I was trying to do zero-shot video-captioning on on mPLUG. I first downloaded the datasets via https://alice-open.oss-cn-zhangjiakou.aliyuncs.com/mPLUG/data.tar. The VATEX data here seemed to be the same as the actual ones on the website. Then I run sh scripts/videocap_vatex_mplug_large.sh but I run into a few issues
(1) pip install git+git://github.com/j-min/language-evaluation@master fails: Presumably this is because the github link isn't correct but when I ran it with https://github.com/j-min/language-evaluation I still got the following traceback
File "", line 1, in
File "C:\Users\shrey\anaconda3\lib\site-packages\language_evaluation__init__.py", line 15, in
from language_evaluation.coco_caption_py3.pycocoevalcap.eval import COCOEvalCap
File "C:\Users\shrey\anaconda3\lib\site-packages\language_evaluation\coco_caption_py3\pycocoevalcap\eval.py", line 11, in
"METEOR": (Meteor(), "METEOR"),
File "C:\Users\shrey\anaconda3\lib\site-packages\language_evaluation\coco_caption_py3\pycocoevalcap\meteor\meteor.py", line 20, in init
self.meteor_p = subprocess.Popen(self.meteor_cmd, \
File "C:\Users\shrey\anaconda3\lib\subprocess.py", line 951, in init
self._execute_child(args, executable, preexec_fn, close_fds,
File "C:\Users\shrey\anaconda3\lib\subprocess.py", line 1420, in _execute_child
hp, ht, pid, tid = _winapi.CreateProcess(executable, args,
FileNotFoundError: [WinError 2] The system cannot find the file specified
Exception ignored in: <function Meteor.del at 0x0000028948E36700>
Traceback (most recent call last):
File "C:\Users\shrey\anaconda3\lib\site-packages\language_evaluation\coco_caption_py3\pycocoevalcap\meteor\meteor.py", line 78, in del
self.lock.acquire()
AttributeError: 'Meteor' object has no attribute 'lock'
(2) It seems that the videocap_mplugx.py doesn't exist. videocap_mplug.py does and I am guessing this is what was intended (the args match up nicely) but when I run with it, I get the following traceback (a module issue and a kubernetes issue). I am not sure if this is because I am not able to install language_evaluations correctly and not downloading coco or if I am running the wrong file. This is the full traceback for reference. The issue persists even when I do pip install ruamel.yaml. Thank you so much for all you help!

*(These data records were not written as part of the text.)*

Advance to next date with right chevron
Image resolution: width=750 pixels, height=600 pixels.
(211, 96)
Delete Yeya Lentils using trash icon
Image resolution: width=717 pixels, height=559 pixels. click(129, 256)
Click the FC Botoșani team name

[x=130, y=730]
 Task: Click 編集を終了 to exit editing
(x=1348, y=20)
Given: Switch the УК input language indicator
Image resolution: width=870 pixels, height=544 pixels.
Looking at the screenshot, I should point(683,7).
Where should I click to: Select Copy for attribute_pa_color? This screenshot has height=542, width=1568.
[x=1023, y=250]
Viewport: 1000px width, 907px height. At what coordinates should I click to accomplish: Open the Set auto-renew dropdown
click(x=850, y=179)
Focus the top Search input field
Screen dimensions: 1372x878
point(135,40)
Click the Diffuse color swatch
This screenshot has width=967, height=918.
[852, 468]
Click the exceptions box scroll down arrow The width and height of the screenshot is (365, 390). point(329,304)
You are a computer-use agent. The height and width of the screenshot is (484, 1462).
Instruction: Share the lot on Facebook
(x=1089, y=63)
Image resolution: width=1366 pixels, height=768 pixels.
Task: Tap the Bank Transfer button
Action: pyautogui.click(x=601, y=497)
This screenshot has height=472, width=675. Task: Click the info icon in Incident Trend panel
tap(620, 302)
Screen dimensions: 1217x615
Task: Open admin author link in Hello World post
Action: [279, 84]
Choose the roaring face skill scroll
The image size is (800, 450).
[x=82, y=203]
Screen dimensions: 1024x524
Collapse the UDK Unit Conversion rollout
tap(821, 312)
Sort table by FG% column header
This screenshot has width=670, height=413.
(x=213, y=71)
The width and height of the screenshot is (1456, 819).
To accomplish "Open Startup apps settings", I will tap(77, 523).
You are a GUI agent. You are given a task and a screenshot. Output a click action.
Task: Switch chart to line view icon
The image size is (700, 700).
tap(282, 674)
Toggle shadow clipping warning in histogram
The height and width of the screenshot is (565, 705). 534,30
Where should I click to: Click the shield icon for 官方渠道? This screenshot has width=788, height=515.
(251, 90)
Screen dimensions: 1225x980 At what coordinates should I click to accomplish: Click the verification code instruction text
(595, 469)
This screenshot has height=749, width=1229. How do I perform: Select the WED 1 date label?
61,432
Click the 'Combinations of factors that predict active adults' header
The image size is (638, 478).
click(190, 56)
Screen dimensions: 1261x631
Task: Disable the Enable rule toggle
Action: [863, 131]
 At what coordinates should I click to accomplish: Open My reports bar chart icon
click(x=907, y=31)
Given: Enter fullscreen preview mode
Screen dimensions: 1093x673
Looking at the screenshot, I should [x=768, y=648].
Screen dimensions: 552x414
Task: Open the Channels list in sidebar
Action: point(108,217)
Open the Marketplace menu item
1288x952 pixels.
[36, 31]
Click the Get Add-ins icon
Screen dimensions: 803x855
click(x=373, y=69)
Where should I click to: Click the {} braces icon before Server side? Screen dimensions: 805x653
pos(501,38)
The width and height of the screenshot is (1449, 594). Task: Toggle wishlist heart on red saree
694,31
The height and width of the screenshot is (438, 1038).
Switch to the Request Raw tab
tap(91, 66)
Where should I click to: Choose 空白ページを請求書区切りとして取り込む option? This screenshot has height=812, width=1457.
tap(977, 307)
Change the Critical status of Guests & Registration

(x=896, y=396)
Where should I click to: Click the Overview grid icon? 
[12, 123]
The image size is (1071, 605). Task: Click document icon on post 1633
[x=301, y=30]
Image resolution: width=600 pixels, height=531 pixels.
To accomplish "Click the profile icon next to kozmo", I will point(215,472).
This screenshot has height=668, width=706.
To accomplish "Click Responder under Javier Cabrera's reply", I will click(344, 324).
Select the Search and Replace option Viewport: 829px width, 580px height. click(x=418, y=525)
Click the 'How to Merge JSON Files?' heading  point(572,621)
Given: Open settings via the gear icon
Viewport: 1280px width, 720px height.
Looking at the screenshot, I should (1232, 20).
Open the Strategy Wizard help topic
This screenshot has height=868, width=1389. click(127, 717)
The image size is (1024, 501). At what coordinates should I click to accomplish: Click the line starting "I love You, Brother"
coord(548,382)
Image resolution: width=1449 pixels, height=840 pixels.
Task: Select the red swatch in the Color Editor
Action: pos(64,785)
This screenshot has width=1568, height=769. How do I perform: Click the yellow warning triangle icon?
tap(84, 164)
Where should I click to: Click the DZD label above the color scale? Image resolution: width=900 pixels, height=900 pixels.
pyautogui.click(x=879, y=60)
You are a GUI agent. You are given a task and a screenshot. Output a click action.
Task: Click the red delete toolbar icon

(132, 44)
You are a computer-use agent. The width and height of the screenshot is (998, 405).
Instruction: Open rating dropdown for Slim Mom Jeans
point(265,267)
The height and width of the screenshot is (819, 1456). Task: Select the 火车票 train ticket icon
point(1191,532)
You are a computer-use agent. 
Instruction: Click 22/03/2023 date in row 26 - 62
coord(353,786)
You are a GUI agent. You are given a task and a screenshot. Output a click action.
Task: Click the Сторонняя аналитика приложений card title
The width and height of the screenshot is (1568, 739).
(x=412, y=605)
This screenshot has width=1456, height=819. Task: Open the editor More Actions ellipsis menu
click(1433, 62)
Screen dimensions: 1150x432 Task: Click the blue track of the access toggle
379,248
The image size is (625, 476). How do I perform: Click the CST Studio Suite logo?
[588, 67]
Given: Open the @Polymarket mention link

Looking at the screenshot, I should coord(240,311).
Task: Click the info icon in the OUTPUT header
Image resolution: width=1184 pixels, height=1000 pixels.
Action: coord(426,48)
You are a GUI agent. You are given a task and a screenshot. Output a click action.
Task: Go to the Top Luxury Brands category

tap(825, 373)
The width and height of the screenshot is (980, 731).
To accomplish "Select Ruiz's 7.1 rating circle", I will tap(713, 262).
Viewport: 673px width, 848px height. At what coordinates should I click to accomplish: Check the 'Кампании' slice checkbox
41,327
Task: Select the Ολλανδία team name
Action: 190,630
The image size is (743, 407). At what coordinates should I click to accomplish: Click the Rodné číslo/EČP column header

Traceback (most recent call last):
[W C:\actions-runner_work\pytorch\pytorch\builder\windows\pytorch\torch\csrc\distributed\c10d\socket.cpp:601] [c10d] The client socket has failed to connect to [kubernetes.docker.internal]:3223 (system error: 10049 - The requested address is not valid in its context.).
[W C:\actions-runner_work\pytorch\pytorch\builder\windows\pytorch\torch\csrc\distributed\c10d\socket.cpp:601] [c10d] The client socket has failed to connect to [kubernetes.docker.internal]:3223 (system error: 10049 - The requested address is not valid in its context.).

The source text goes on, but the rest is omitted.